|My niece, born at 26 weeks gestation. 1 pound, 14 oz.|
You've probably seen the statistics and heard the stories on prematurity by now, but the reality is a lot more grim than anyone wants to believe. I know this because I see it firsthand every day. My niece, and two nephews were micropreemies, and Aloshua still deals with the consequences every day.
But that's not all I see.
Those of you who know me know that I work with the families of preemies every single day as a coordinator for a local guest house for parents that have children in intensive care. Over 800 such families stay with us every year, and I hear their stories, see their pictures, and sit with their parents while they cry and pray that everything turns out okay.
In many cases, the babies we've all been pulling for at work graduate from the NICU and get to go home. No matter if theyre going home with ten pieces of medical equipment, those are the days when we celebrate. The fear lurking in mommy's eyes turns to relief, and dad is shaking hands with everyone, thanking them for everything they've done to help his family through the weeks or months of uncertainty and confusion. Their baby is finally going home for the first time in weeks or months.
Those days are perfect, and they're painted against a backdrop of days that are anything but. Most of the families I work with spend months in the hospital while their children fight for their lives. In a lot of cases, those children were simply born too soon, and now have serious medical complications as a result. They're literally fighting for their lives, and they've never even had a chance to live.
Rarely a week goes by when we don't lose one of those babies. There are no words to describe the fear a parent goes through when they baby they've been waiting to meet comes too early. It's impossible to describe the grief a parent feels when they lose their baby before he or she ever got to leave the hospital. It's devastating, and it's something 1 million families go through every single year. It's also something we can help prevent.
In the last couple of years, the rate of premature birth has decreased slightly thanks to the committment of the March of Dimes. It's our goal to help them continue to turn the tide and make sure that no other family ever has to feel the devastation of losing their baby. And we desperately need your help to do it.
We've worked together as a fandom and raised hundreds of thousands of dollars for nonprofit organizations the world over in the last few years, and we need you to help us do it again, because all of the work the March of Dimes has done since Fandom for Preemies ran in 2010 is now at greater risk than ever.
Most of us pay $5 for a single large cup of our favorite coffee at Starbucks every morning, or for an Egg McMuffin and a hashbrown at McDonalds on the way to work. For most of us, it's not a lot of money, but for the March of Dimes, it can be the difference between funding a research grant that saves lives or cutting those very programs. And those programs are being cut even as we speak.
In a lot of states, funding is currently being cut for women's health programs for political reasons. We're not here to talk about that or to take sides in the debate raging around us, but I will say that, as a result of these cuts, in Texas alone, 400,000 more women than last year will not have access to adequate prenatal care this year. That's 400,000 more women that are now at risk of having a preterm birth that could have been prevented. And that's only one state.
There are 49 other states in the United States alone facing the same crisis, and in far too many cases, it's infants that are paying for it. We can help stop this, and it'll cost you nothing more than one cup of coffee this week or one movie rental next week.
Please consider making your $5 donation to the March of Dimes to help us ensure that families like those I work with aren't put at greater risk of losing their children, and that families like Leah's, like Andy's, like mine, and like everyone else in the fandom who has had a preemie have one less reason to worry that their friends children will go through the same thing that children like Aybra, Kaia, and Aloshua, or Maddie, Kaydence, Liam, Dakota, and Tiana went through.

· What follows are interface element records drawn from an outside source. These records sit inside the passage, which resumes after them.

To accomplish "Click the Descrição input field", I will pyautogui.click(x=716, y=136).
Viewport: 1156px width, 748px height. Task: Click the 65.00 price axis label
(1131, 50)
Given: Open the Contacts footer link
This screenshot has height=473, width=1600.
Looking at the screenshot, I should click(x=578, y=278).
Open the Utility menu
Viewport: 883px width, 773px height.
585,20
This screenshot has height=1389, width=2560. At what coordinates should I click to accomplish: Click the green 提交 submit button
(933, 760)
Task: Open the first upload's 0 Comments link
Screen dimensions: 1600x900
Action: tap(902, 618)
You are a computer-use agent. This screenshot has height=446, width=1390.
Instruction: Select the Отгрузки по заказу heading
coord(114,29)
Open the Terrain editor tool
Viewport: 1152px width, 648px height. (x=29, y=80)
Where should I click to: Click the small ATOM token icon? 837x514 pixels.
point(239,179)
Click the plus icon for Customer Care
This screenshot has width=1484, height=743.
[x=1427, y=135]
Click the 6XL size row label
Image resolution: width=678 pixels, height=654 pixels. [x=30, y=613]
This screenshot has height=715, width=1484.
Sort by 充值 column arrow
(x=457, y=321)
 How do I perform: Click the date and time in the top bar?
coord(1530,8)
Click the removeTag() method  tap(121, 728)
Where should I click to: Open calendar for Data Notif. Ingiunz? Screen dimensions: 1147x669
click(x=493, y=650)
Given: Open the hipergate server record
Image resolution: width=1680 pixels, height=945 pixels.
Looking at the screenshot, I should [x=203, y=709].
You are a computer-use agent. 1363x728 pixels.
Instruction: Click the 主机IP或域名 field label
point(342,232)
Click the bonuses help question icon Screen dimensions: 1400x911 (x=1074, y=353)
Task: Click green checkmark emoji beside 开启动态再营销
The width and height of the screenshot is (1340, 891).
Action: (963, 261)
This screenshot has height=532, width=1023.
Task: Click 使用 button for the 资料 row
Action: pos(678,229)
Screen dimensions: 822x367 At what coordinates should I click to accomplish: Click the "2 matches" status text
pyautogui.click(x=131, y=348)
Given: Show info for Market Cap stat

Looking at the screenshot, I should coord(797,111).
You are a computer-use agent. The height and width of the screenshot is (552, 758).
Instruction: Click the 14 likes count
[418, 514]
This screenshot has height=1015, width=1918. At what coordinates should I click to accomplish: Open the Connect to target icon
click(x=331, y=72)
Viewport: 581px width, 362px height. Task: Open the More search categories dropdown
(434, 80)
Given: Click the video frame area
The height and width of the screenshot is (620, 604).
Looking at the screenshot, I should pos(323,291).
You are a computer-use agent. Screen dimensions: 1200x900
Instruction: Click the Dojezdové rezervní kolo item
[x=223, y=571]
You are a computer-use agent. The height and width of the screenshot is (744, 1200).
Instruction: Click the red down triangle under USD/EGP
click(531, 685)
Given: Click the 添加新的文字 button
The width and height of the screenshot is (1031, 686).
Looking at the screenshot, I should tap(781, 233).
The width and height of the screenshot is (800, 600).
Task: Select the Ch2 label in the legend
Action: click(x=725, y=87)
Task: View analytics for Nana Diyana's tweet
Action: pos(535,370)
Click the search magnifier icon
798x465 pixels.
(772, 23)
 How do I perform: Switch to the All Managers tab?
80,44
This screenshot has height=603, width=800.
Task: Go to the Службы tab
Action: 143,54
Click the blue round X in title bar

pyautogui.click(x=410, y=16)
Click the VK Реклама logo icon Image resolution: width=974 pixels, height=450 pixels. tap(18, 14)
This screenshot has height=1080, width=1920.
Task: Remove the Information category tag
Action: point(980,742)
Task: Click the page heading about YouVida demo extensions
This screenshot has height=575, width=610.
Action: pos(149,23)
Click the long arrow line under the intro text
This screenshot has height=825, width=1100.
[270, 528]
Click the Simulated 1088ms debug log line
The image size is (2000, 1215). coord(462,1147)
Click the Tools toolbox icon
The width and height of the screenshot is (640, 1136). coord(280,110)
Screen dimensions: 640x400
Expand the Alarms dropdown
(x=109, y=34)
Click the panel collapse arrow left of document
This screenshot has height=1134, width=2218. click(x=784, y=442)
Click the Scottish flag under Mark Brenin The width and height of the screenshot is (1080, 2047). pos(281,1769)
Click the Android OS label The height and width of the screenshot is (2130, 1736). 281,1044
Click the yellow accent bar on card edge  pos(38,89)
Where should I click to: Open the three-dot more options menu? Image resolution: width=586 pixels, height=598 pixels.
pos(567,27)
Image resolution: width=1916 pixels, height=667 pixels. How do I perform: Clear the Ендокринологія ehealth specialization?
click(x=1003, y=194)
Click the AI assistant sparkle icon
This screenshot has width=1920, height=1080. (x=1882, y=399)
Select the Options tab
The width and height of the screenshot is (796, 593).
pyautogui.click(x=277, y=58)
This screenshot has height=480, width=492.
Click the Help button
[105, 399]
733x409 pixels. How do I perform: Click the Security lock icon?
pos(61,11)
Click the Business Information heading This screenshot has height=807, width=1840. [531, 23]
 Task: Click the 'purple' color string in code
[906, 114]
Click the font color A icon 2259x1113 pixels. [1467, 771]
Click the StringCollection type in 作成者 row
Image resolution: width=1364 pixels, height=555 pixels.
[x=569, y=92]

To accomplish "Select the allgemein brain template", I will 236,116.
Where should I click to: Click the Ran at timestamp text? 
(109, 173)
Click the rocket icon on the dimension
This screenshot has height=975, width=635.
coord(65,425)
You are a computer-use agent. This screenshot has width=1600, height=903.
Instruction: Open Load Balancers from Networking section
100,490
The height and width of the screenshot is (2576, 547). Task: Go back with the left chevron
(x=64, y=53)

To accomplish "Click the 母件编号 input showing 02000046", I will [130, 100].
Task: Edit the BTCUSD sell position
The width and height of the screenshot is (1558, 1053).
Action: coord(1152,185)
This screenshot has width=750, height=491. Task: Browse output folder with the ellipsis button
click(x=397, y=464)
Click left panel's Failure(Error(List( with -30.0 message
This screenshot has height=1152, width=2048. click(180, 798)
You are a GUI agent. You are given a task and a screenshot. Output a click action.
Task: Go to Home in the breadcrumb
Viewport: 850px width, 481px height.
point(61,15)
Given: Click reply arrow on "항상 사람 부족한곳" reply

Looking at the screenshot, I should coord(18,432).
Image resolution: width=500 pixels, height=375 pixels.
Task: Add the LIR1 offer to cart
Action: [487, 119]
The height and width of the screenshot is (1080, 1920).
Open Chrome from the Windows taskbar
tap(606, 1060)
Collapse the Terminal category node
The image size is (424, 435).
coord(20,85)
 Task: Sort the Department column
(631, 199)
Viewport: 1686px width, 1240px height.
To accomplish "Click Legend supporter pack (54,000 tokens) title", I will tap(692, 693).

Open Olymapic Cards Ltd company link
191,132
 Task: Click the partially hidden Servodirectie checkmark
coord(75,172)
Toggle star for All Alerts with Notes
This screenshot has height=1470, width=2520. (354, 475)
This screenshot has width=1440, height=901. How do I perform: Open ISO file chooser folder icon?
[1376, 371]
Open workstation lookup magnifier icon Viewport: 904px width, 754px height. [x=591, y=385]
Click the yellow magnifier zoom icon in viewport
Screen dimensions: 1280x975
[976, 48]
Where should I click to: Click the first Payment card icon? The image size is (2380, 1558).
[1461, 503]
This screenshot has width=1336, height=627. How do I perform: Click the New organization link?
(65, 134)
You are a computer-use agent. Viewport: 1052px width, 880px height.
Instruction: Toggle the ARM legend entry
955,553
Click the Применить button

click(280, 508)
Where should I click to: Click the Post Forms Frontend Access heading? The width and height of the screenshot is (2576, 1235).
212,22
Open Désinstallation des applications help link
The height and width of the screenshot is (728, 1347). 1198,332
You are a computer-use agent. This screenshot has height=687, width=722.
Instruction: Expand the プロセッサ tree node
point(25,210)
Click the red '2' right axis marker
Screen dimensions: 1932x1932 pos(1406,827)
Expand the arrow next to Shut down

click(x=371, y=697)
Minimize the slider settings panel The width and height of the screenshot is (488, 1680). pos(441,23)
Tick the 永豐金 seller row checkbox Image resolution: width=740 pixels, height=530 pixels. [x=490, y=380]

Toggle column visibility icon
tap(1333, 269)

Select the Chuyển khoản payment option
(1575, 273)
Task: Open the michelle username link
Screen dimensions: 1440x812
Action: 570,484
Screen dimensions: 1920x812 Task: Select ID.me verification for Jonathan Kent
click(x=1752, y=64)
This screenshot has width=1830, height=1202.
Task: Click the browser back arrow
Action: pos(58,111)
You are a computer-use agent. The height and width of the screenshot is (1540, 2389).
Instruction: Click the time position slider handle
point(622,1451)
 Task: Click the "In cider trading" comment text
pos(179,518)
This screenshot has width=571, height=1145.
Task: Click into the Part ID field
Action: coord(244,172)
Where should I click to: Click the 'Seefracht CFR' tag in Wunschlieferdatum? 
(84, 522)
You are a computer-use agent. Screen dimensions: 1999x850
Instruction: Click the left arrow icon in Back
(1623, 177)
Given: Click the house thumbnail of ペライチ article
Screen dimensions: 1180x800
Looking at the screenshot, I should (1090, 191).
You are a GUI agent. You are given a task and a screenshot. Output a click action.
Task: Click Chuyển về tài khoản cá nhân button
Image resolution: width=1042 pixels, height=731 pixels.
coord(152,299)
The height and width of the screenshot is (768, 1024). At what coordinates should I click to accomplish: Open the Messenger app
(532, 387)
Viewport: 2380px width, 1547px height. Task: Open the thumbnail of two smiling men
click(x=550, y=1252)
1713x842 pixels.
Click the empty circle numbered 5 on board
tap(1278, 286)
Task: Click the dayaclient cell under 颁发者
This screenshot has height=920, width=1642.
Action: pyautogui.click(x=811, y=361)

Can't afford to make the donation? Challenge your friends and family to help you. If you and four friends pitch in $1 a piece, you've made the $5.00 donation. If you and nine friends pitch in $1, you've made a $10 donation. Collect pocket change from friends, family and coworkers. Do you make awesome cake or cute scarves? Raffle off an item to your friends and donate the proceeds to the March of Dimes. There are a thousand different ways you can raise $5 for the March of Dimes, and believe me when I say that it does make a difference, especially now.
For those of you who write, consider signing on to write. Your contribution doesn't have to be long. It doesn't even have to be a story. It can be a poem. It can be a haiku. It can be a collaboration between you and friends. It can be that short story gathering dust on the bookshelf, or that flash fiction story or fanfiction drabble you've not found a use for just yet. What you write is up to you, but we do need you to write. You don't have to be a big name author, you don't even have to be a fanfiction author. Write what you want to write, however you want to write it, and help us say thank you to everyone who has helped us raise much needed funds for the March of Dimes by donating the piece to the Preemie Compilation.
As we've said here before, there is no guarantee that any of us won't be the next to have a preemie. Millions of women from every socio-economic background, every religion, every race, and every culture are affected by prematurity because it can and does strike with no rhyme and no reason, and it can strike any family at any time. I know, because see it every single day.